- _EXERCISE AIM_
Reproduce word for word the part of the forum exchange on why translators include the conjunction "and", from "Kurieuo wrote:I don't" up to and including "is the case?".

-- start of TEXT EXTRACT --

Kurieuo wrote:I don't really have an issue so far, although I'd like to ask all the translators across all versions why they placed the conjunction "and"... every version I've read has it. So there must be some good reason why they prefer the parenthesis rather than a completed sentence? Something isn't adding up, and I don't expect you'd elaborate on any weakness to your own interpretation, but what are your ideas on why this is the case?
Yes, I do. Although the answer I'll suggest probably seems at first glance so silly as to be dismissible out of hand. But it is there, all the same, and that reason is just this: tradition.

-- end of TEXT EXTRACT --
-- start of MATERIAL PROVIDED --

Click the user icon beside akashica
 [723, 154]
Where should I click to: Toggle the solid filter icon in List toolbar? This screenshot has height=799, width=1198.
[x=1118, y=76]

-- end of MATERIAL PROVIDED --

- _OUTPUT FOR THIS TASK_
Kurieuo wrote:I don't really have an issue so far, although I'd like to ask all the translators across all versions why they placed the conjunction "and"... every version I've read has it. So there must be some good reason why they prefer the parenthesis rather than a completed sentence? Something isn't adding up, and I don't expect you'd elaborate on any weakness to your own interpretation, but what are your ideas on why this is the case?